In every major issue where the Supreme Court has overridden the will of the people by judicial diktat, the issue has become more contentious over time.

This is why leftists are apoplectic at the prospect of President Trump successfully appointing an originalist like Barrett to the nation’s highest court. For decades, the progressive Left has used the judiciary to accomplish policy goals that it could not convince its fellow citizens to ratify at the ballot box.

With the confirmation of Barrett, the Court will enjoy a 6-3 conservative majority that can survive the increasingly common defection of Chief Justice Roberts.
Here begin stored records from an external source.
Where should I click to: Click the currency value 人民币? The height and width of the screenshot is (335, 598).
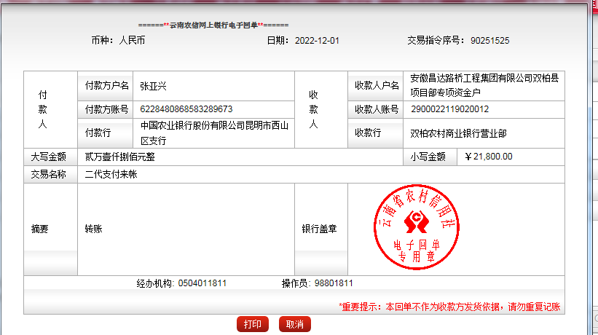(x=132, y=41)
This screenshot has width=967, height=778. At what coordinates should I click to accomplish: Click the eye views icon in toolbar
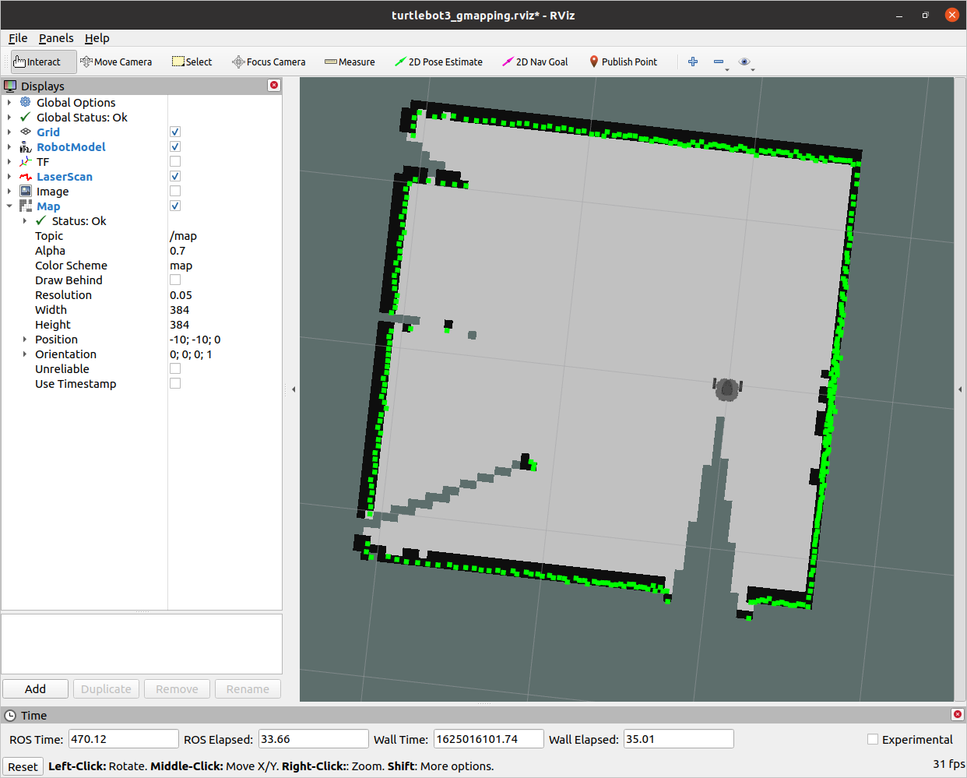(744, 62)
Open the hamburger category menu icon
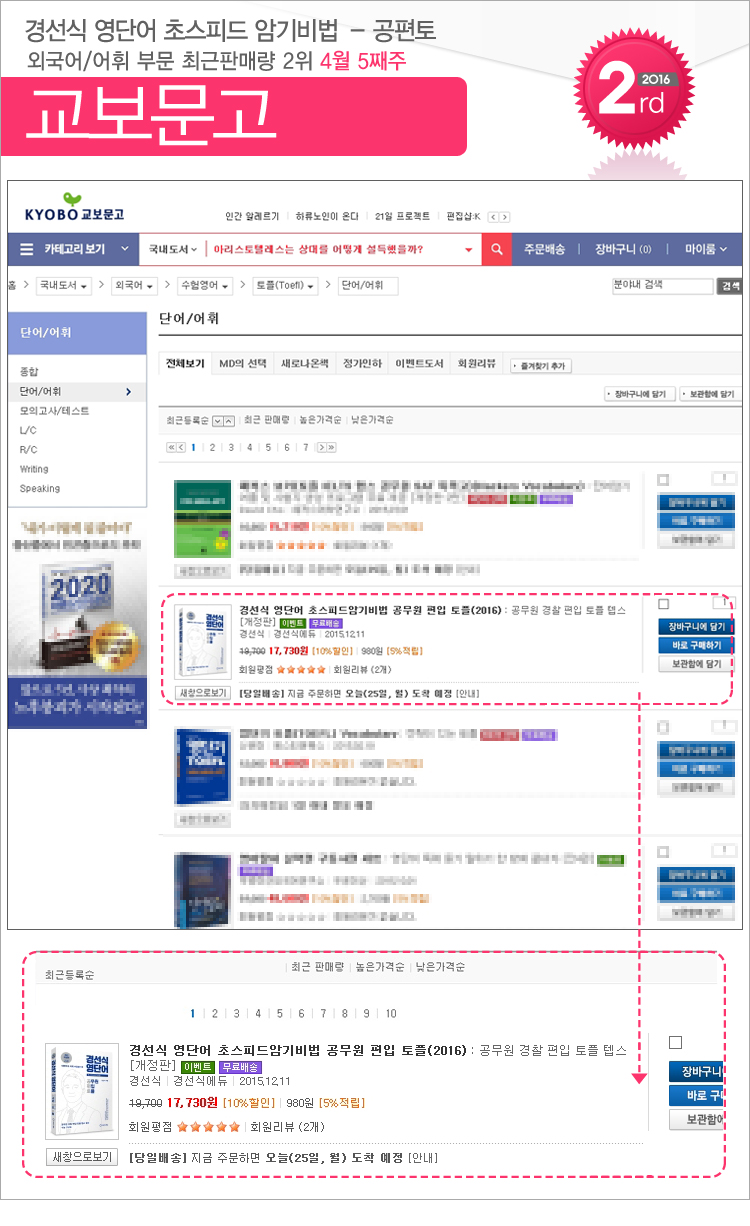This screenshot has width=750, height=1226. tap(27, 249)
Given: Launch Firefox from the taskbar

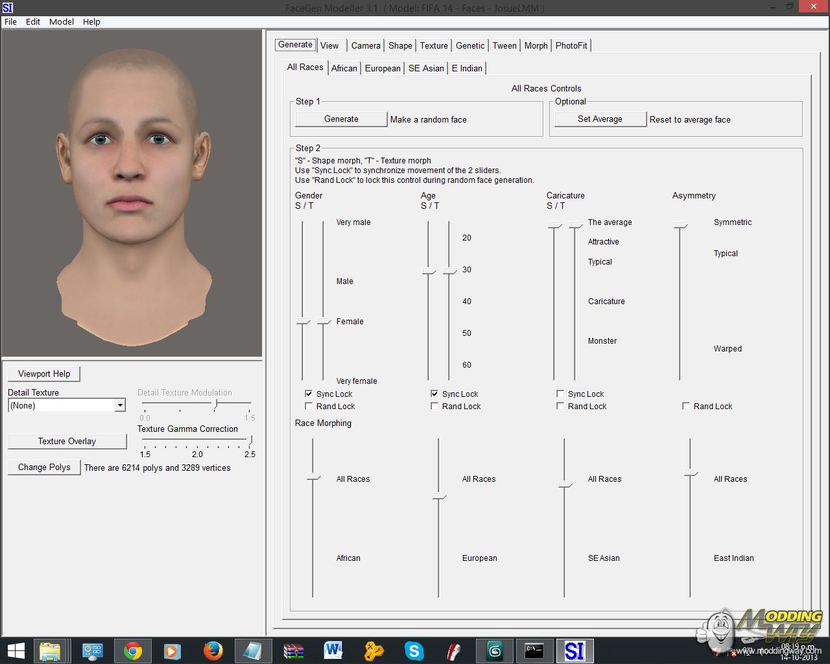Looking at the screenshot, I should 213,650.
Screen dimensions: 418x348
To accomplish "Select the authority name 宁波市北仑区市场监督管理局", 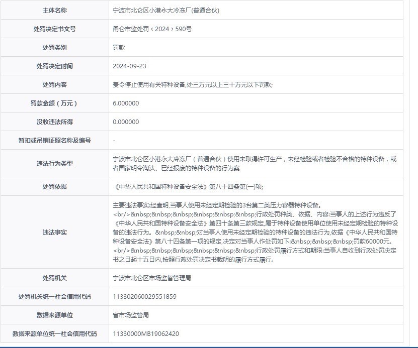I will click(152, 278).
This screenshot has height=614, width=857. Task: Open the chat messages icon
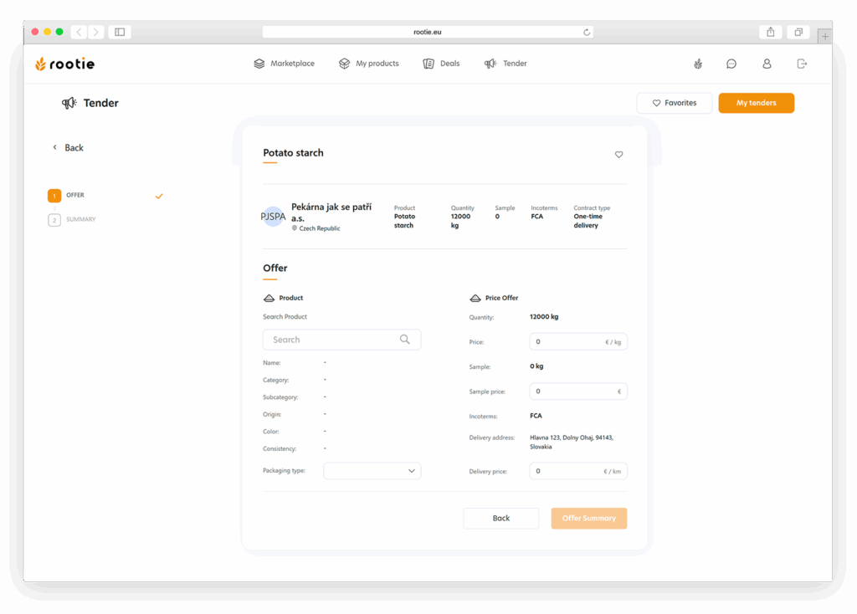(x=731, y=64)
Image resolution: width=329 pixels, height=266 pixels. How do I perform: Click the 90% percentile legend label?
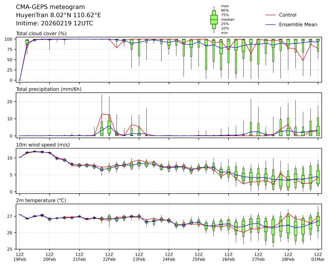(225, 11)
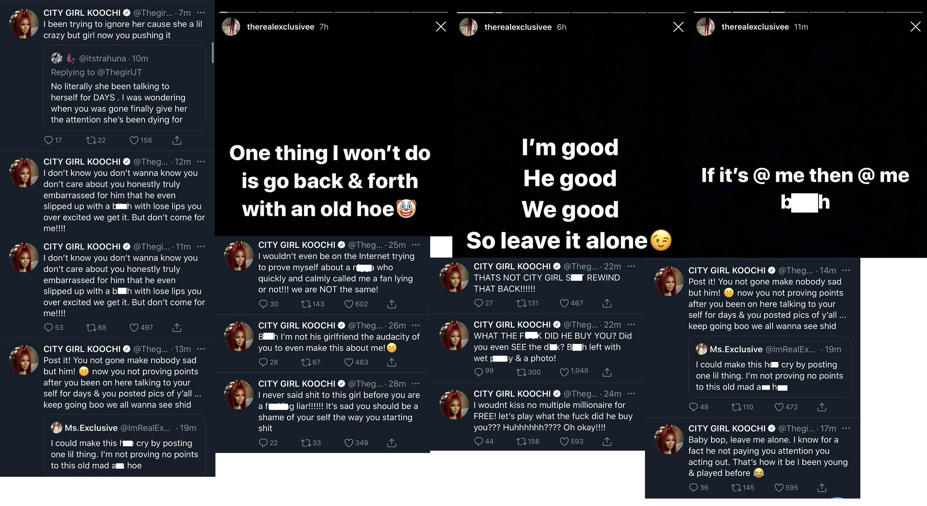
Task: Open more options on the 25m tweet
Action: click(416, 245)
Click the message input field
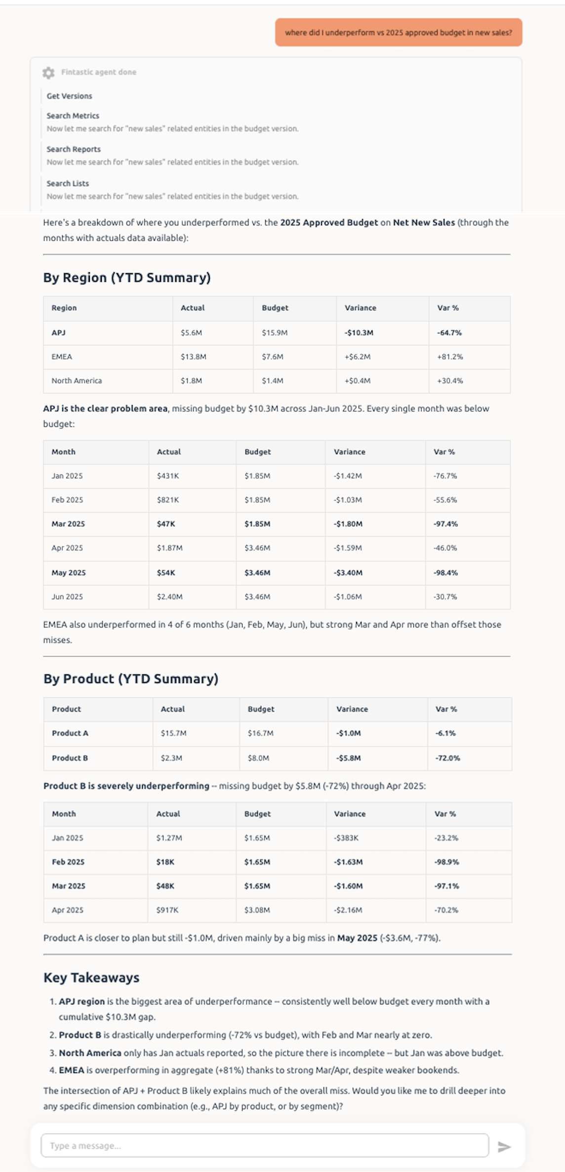Viewport: 565px width, 1172px height. [x=265, y=1145]
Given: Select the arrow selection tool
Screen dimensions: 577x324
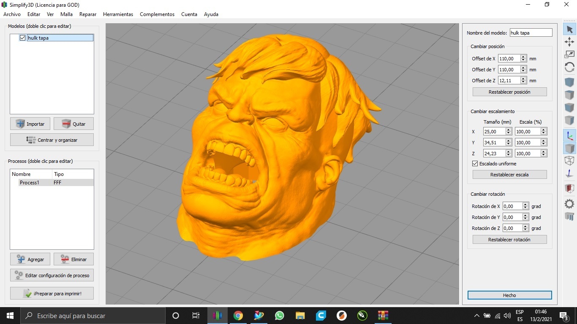Looking at the screenshot, I should point(569,30).
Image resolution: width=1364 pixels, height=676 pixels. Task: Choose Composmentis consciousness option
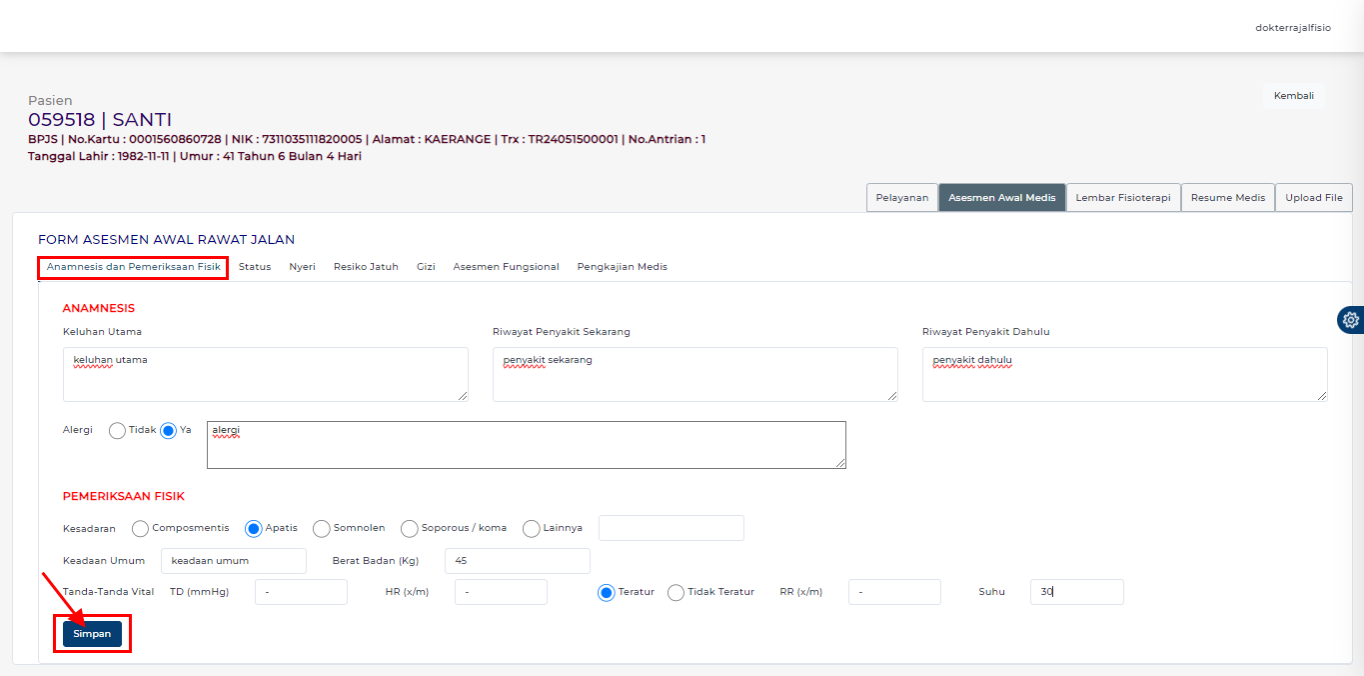(141, 529)
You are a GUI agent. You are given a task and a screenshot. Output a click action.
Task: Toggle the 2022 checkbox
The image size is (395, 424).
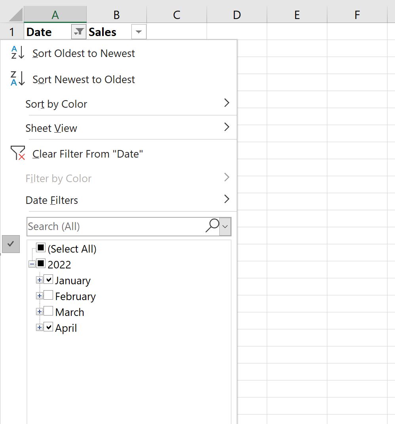click(41, 263)
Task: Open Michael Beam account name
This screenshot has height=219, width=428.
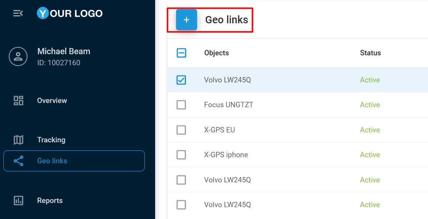Action: point(64,52)
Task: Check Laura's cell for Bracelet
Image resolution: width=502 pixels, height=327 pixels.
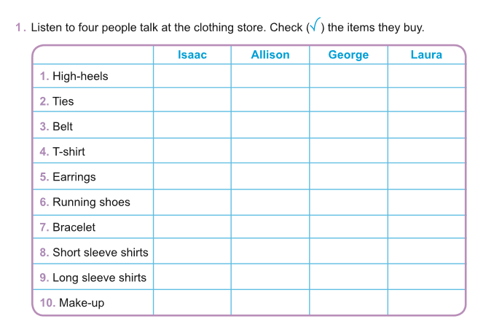Action: tap(426, 227)
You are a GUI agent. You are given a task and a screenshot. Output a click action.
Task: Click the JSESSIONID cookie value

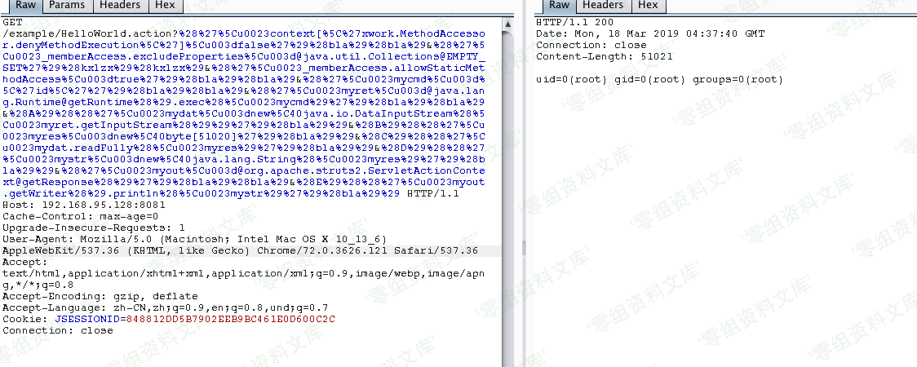[230, 319]
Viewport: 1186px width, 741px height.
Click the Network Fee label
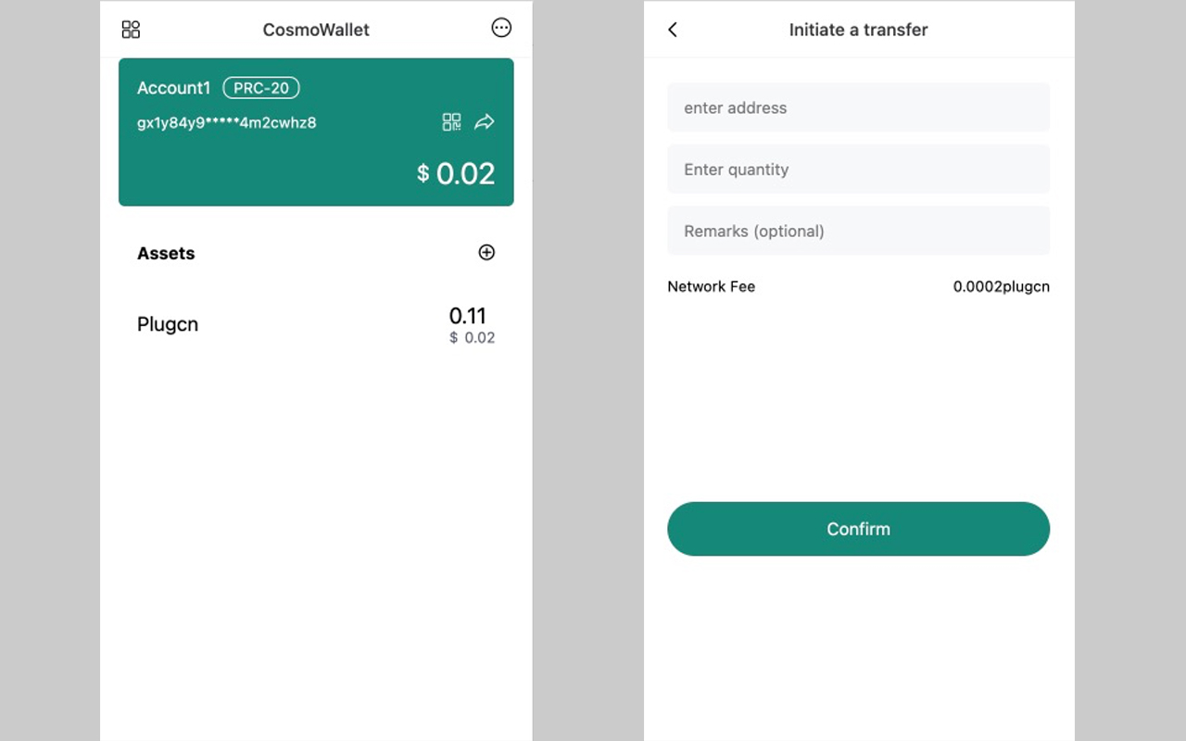pyautogui.click(x=711, y=286)
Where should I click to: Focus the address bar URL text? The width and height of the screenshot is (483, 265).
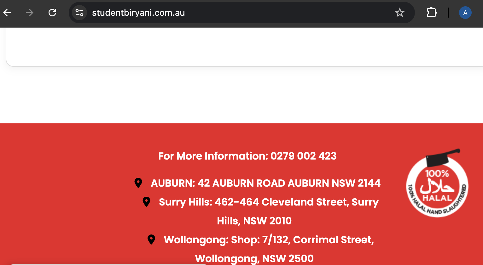pyautogui.click(x=138, y=13)
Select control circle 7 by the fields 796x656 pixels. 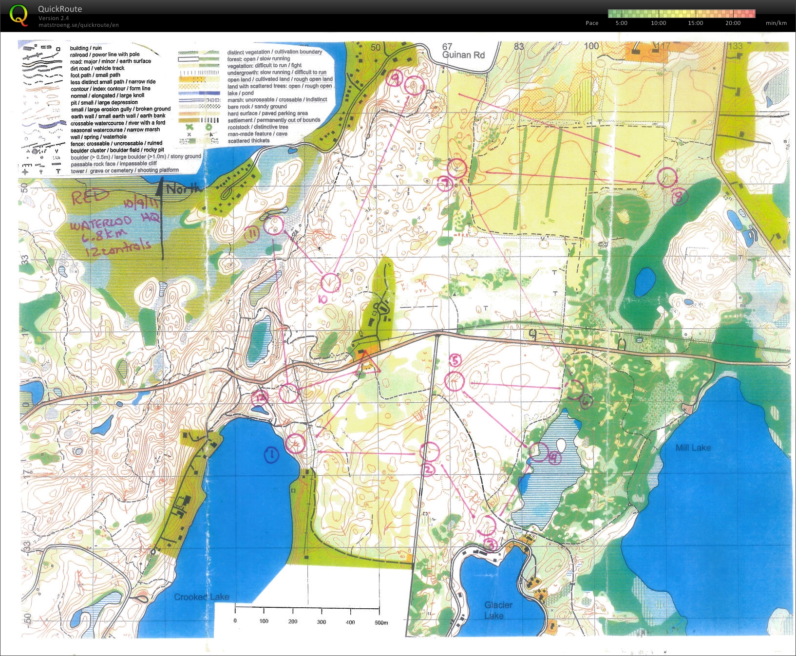(x=456, y=168)
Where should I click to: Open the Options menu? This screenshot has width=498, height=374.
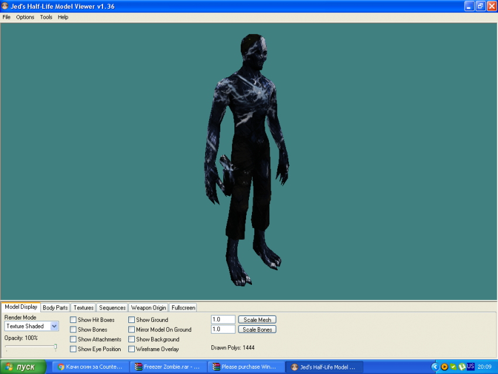[x=25, y=17]
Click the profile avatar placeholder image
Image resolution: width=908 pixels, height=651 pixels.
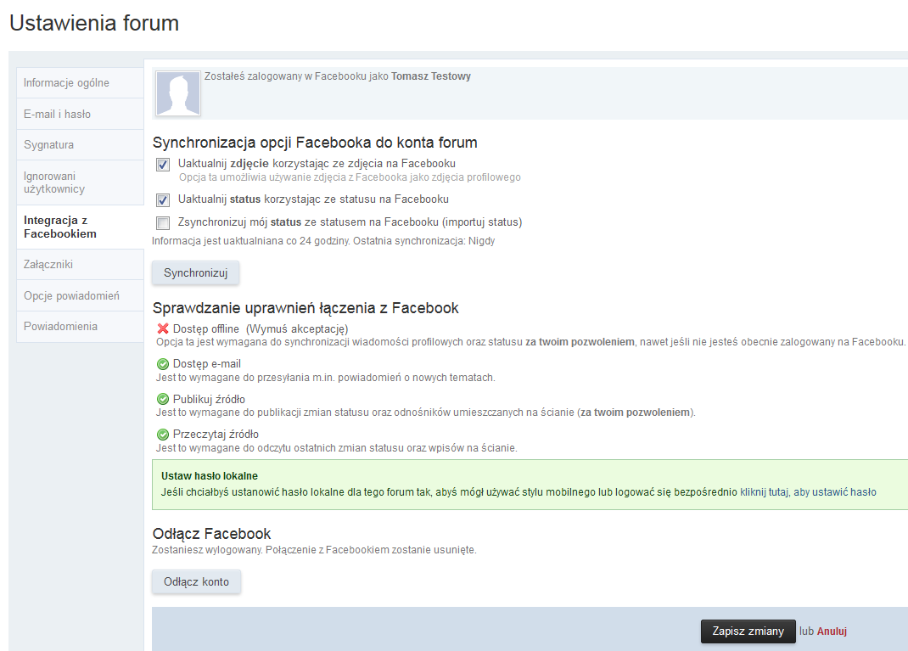coord(177,93)
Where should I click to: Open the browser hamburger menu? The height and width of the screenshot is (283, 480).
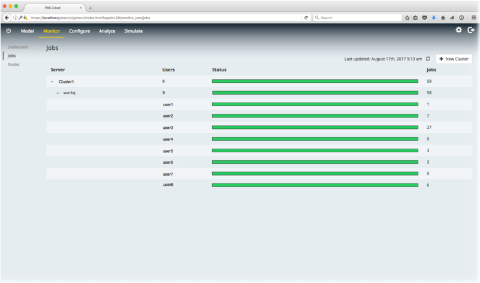[x=473, y=18]
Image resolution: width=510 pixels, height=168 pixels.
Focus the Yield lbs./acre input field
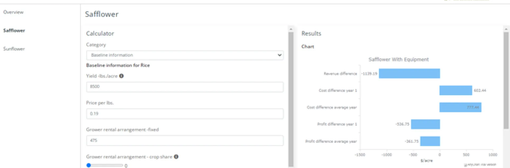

He has, allegedly to protect the Court from accusations of acting politically, himself acted nakedly politically during the Obama and Trump tenures.

No longer will the “living Constitution” philosophers on the Supreme Court have a majority to rule based on what they think the Constitution should say, rather than what it actually says. No longer will the Court’s liberals be able to use the bench as “a tool of ‘progress’ to bypass the inconvenient barrier of legislative process.”

Now, the Court’s leftist justices will have to find validation for their opinions in the written text of the Constitution.

Ironically, this may end up reducing the importance of the Supreme Court and returning a modicum of civility to society and the legislative process. Unable to use the courts as a bludgeon, partisans will have to once again learn the art of persuasion to convince their neighbors of the goodness and rightness of their political and policy positions.

Maybe then we can take a step closer to the vision of the Founders.